2.2. Theoretical Model of Geo-Ecological Environment Response to Tunnel Seepage

2.2.1. Governing Equation of Unsaturated–Saturated Seepage

Considering the spatial variability of random field parameters, the two-dimensional governing equation of unsaturated–saturated seepage is:

$$S_s(x,\omega ){\displaystyle \frac{\partial H}{\partial t}}+{\displaystyle \frac{\partial }{\partial x_i}}\left[K_{ij}(x,\omega ,\psi )k_r(\psi )\left({\displaystyle \frac{\partial H}{\partial x_j}}-{\gamma }_{w,j}\right)\right]=Q$$

(6)

where $H$ is the total hydraulic head, $S_s(x,\omega )$ is the specific storage of the random field, $K_{ij}(x,\omega ,\psi )$ is the permeability tensor of the random field, $\psi$ is the matric suction, $k_r(\psi )$ is the relative permeability, ${\gamma }_{w,j}$ is the component of gravitational acceleration, $Q$ is the source–sink term, and $t$ is time.

The Van Genuchten model is adopted to describe the soil–water characteristic curve and relative permeability:

$$\left.\begin{array}{l}\theta (\psi )={\theta }_r+{\displaystyle \frac{{\theta }_s-{\theta }_r}{{[1+{(\alpha |\psi |)}^n]}^m}}\\ k_r(\psi )={\displaystyle \frac{{\{1-{(\alpha |\psi |)}^{n-1}{[1+{(\alpha |\psi |)}^n]}^{-m}\}}^2}{{[1+{(\alpha |\psi |)}^n]}^{m/2}}}\end{array}\right\}$$

(7)

where ${\theta }_s$ and ${\theta }_r$ are the saturated and residual water contents respectively, and $\alpha$, $n$, $m$ are the model parameters with $m=1-1/n$.

2.2.2. Governing Equations of Seepage–Stress Coupling

Considering the coupling interaction between seepage field and stress field, based on Biot’s consolidation theory, the stress equilibrium equation is:

$${\sigma }_{ij,j}+{\gamma }_i-\alpha {\delta }_{ij}{p}_{,i}=0$$

(8)

Geometric equations and constitutive equations:

$$\left.\begin{array}{l}{\epsilon }_{ij}={\displaystyle \frac{1}{2}}(u_{i,j}+u_{j,i})\\ {\sigma }_{ij}=2G{\epsilon }_{ij}+\lambda {\epsilon }_{kk}{\delta }_{ij}-\alpha p{\delta }_{ij}\end{array}\right\}$$

(9)

DATA PROVIDED -
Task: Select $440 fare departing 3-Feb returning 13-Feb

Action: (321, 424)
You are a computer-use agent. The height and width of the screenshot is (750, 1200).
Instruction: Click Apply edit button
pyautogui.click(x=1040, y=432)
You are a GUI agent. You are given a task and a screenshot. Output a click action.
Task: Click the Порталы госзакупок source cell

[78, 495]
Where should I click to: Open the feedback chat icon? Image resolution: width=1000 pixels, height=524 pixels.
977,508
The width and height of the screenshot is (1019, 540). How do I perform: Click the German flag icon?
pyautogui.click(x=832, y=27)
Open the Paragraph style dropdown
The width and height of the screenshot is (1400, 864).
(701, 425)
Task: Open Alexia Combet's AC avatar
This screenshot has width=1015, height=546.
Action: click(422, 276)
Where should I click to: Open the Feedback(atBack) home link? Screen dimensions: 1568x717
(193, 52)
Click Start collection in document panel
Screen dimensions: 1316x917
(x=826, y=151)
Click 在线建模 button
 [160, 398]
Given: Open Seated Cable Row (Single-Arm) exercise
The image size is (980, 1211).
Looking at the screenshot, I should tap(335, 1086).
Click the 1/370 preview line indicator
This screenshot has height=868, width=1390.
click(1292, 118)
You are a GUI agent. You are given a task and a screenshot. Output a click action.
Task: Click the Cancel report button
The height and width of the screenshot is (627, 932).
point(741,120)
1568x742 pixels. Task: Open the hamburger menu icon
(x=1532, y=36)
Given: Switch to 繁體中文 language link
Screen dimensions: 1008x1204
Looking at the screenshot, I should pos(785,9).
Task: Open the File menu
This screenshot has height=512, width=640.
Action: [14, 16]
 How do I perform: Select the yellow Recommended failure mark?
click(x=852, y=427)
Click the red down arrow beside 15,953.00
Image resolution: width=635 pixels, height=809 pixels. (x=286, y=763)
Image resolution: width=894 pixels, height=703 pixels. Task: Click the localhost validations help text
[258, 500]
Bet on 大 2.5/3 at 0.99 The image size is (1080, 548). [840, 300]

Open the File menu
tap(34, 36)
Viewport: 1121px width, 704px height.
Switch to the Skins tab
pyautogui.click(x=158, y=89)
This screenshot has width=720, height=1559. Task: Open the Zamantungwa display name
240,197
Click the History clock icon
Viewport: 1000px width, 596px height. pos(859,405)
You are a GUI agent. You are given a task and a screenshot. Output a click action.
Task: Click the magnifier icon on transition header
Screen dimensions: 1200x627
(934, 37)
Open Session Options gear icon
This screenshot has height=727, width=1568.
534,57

OBJECTIVE -
Continue the text on the tunnel seepage model, starting right after equation (9).

ANSWER FOR THE TASK -
where ${\sigma }_{ij}$ is the effective stress, $u$ is the displacement, $p$ is the pore water pressure, $\lambda$ and $G$ are the Lamé constants, $\alpha$ is the Biot coefficient, and ${\gamma }_i$ is the component of the specific weight.

Combined with the seepage governing equation, a set of seepage–stress coupling equations under the random field is formed to characterize the mechanical responses such as surrounding rock deformation and lining force induced by tunnel seepage.

2.2.3. Coupled Model of Geo-Ecological Environment Response

Tunnel seepage affects surface vegetation growth, soil physicochemical properties, and karst ecosystems by altering parameters such as groundwater level, soil water content, and pore water pressure, thus constructing a hydrological–ecological coupling response equation:

(a)

Groundwater Depth Response Equation:

$${\displaystyle \frac{\partial h_e}{\partial t}}={\displaystyle \frac{1}{{\mu }_s}}\left[q_{in}-q_{out}-K(x,\omega ){\nabla }^{2}H\right]$$

(10)

where $h_e$ is the groundwater depth, ${\mu }_s$ is the specific yield, and $q_{in}$ and $q_{out}$ are the groundwater recharge and discharge rates, respectively.

(b)

Vegetation Coverage Response Equation:

$${\displaystyle \frac{\partial f_v}{\partial t}}={\beta }_1{f}_v(1-f_v)-{\beta }_2{\left({\displaystyle \frac{h_e-h_{opt}}{h_{opt}}}\right)}^2{f}_v$$

(11)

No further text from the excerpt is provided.